STATED TASK -
Answer these questions using the message below, numbering your answers to match.
1. Which C file is Patryk Gałczyński concerned about?
2. Which function does the reply name as one the functions rely on, which in turn may call C code?
3. In the example about entropy, which two functions are compared?

SOURCE TEXT -
********

On Aug 17, 2019, at 00:02, Patryk Gałczyński <evemorgen1911@gmail.com> wrote:
One thing I'm concern about is how it would all relate to _randommodule.c (I have little knowledge about C part)
You probably don’t need to change the C code at all. I’m pretty sure none of these functions are implemented in C, they just use functions like randbelow that in turn use functions that may be implemented in C. The only things I can imagine to worry about: * Does it require copy-pasting a lot of code to do the “faking randbelow on top of custom random” thing? If so, does refactoring that have an unacceptable performance cost? * is the performance cost of a custom random reasonably low, and roughly equivalent to shuffle? * Is there any danger of throwing away too much entropy (or not having enough bits in the first place) to wreck the distribution? I’m pretty sure you could dispel all of those worries. (For example, for the last one, if there’s enough bits to generate N values from [0,N) for shuffle, there must be enough to generate 1 value from the same range for choice, right? Unless there’s something about shuffle that automatically smooths out distortions that you don’t get from choice?)

********

LISTING -
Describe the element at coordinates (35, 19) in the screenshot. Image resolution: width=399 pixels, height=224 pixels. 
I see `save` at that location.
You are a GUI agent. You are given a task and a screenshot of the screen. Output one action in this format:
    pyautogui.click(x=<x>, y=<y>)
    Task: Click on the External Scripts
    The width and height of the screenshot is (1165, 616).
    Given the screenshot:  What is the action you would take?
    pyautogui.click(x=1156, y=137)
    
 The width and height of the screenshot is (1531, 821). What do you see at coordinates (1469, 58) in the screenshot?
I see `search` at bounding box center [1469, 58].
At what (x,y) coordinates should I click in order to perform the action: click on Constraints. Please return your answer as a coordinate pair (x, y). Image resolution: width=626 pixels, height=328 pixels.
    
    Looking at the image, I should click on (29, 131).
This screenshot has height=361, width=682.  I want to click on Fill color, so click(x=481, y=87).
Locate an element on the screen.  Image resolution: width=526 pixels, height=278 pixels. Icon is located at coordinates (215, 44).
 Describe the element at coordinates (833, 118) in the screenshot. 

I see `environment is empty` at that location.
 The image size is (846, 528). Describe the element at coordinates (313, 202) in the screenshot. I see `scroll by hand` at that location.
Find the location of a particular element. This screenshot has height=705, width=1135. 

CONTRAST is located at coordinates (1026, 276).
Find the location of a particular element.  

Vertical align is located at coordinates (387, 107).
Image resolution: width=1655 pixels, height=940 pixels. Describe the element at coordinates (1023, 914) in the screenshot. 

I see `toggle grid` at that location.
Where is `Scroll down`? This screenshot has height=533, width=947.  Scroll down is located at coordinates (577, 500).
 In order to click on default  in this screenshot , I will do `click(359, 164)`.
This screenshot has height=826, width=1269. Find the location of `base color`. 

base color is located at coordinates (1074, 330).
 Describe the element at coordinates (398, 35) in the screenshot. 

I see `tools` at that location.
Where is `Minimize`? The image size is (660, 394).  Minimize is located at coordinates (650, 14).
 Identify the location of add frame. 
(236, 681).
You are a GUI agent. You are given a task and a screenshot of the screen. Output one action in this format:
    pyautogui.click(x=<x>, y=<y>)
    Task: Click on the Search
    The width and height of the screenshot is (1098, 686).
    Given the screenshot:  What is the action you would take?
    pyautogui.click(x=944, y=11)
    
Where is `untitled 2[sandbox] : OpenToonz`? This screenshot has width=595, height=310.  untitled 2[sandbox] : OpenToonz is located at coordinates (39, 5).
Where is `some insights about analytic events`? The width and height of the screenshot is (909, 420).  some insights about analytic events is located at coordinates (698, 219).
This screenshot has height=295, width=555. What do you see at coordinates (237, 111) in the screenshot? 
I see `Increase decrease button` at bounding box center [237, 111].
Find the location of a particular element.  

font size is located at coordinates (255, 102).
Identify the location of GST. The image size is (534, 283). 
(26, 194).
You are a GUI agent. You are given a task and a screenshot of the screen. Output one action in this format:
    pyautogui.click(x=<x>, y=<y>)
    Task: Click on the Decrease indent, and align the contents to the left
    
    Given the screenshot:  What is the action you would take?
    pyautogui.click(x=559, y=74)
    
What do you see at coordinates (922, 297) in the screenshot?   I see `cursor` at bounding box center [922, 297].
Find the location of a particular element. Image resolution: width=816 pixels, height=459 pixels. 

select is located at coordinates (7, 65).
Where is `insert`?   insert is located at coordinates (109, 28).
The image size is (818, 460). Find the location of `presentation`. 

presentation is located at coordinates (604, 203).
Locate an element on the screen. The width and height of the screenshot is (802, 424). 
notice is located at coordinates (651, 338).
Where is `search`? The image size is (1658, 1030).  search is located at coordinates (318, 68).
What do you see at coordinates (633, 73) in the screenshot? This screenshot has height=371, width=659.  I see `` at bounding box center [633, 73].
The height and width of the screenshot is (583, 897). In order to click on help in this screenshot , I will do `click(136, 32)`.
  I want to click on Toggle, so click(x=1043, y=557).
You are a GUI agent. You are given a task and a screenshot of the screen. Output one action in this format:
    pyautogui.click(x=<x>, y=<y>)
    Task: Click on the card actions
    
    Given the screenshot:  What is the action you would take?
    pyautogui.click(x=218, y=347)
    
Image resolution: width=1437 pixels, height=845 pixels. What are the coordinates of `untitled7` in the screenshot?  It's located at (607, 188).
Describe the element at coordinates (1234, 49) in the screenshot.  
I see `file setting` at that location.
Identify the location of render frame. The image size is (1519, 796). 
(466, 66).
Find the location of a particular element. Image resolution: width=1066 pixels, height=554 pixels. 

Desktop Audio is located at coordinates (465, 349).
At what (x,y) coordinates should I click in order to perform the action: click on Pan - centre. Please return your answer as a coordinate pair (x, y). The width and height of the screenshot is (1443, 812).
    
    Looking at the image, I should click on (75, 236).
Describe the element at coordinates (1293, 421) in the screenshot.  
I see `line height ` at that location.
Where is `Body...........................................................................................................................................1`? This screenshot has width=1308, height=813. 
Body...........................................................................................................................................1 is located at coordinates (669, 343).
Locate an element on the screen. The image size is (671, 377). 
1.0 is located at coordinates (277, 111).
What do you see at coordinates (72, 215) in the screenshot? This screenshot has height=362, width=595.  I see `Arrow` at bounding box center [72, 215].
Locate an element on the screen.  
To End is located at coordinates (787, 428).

********

TASK RESULT -
1. _randommodule.c
2. randbelow
3. shuffle and choice